Since Manchin has refused to budge on the issue, Democrats have largely stopped talking about it. At Biden’s State of the Union address last month, the child tax credit got a half-sentence nod—coupled with a rhetorical call to raise the minimum wage to $15 an hour. There’s been little indication from the White House that they have much interest in promoting the issue.
More remarkably, those most affected by the legislation don’t seem to care either.
A recent Morning Consult poll, showed that 46 percent of those who received the benefit plan to vote for a Republican candidate in November’s midterm election (43 percent still expect to vote for a Democratic candidate). In late December, Democrats enjoyed a 12-percentage point advantage among such voters.
One might expect free money from the government to be a relatively popular public policy. But public opinion polling found that the child tax credit fares worse than other elements of the Build Back Better agenda. In particular, older Americans were the least supportive, likely because they’re long past the age of raising children, and are also concerned about the impact of expanded benefits on their Social Security and Medicare payments.
In addition, polling shows less support for expanding the credit to parents who aren’t working, even though doing so would punish their children. Since the late 1960s, Americans have been told repeatedly that poor Americans—particularly poor Americans of color—abuse government programs and that increasing benefits for some people means less for others. The child tax credit appears to be one more victim of such anti-government rhetoric.
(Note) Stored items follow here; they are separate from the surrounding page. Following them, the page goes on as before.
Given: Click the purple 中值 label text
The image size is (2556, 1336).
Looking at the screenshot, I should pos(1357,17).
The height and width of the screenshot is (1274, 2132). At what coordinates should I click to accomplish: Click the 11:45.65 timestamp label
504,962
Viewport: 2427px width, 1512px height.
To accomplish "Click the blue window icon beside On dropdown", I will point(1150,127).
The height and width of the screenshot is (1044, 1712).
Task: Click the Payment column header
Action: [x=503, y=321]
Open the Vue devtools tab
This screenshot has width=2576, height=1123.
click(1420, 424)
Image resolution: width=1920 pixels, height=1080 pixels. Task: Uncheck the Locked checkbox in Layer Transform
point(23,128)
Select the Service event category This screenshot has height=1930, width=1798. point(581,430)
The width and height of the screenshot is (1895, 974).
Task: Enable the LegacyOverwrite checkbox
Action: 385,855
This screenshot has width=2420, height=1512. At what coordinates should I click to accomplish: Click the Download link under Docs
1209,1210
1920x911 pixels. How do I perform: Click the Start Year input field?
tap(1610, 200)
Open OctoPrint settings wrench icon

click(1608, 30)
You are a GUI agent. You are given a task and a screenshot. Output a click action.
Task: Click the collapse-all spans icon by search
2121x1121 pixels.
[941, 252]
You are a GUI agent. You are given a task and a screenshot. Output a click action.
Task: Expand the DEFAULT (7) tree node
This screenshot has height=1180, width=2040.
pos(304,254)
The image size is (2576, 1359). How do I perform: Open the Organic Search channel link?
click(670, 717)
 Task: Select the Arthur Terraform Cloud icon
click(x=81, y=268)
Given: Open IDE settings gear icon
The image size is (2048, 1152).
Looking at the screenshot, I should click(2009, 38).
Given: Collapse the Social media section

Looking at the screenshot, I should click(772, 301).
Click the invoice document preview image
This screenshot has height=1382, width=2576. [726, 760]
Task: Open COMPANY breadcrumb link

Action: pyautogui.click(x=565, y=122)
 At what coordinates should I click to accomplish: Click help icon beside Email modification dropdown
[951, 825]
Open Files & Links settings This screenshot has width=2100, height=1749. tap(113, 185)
There’s no question that we are living in a cynical political moment, but it’s a simply astonishing statement about where we are as a country that Americans are so indifferent to actual childhood suffering. Here’s a government policy that had a tangible and positive impact for kids—and not only has it gotten killed, but no one seems to bat an eye about it. “That’s Washington for you,” the cynical would (reasonably) argue.
The death of the expanded child tax credit is, unfortunately, how Washington operates these days—a town in which political advantage is the only metric of success for an entire political party, and where one ill-informed senator can send nearly 4 million kids into poverty and pay zero political price. If anything, those who killed the credit are likely to get the greatest political benefit and those who pushed for it to become law will pay the biggest political price.
But it also says something deeper and more calamitous about our enfeebled and teetering body politic. When we can’t agree on the importance of helping children—even when we have overwhelming evidence of a program that works—how can we hope to ever use the power of government to help people?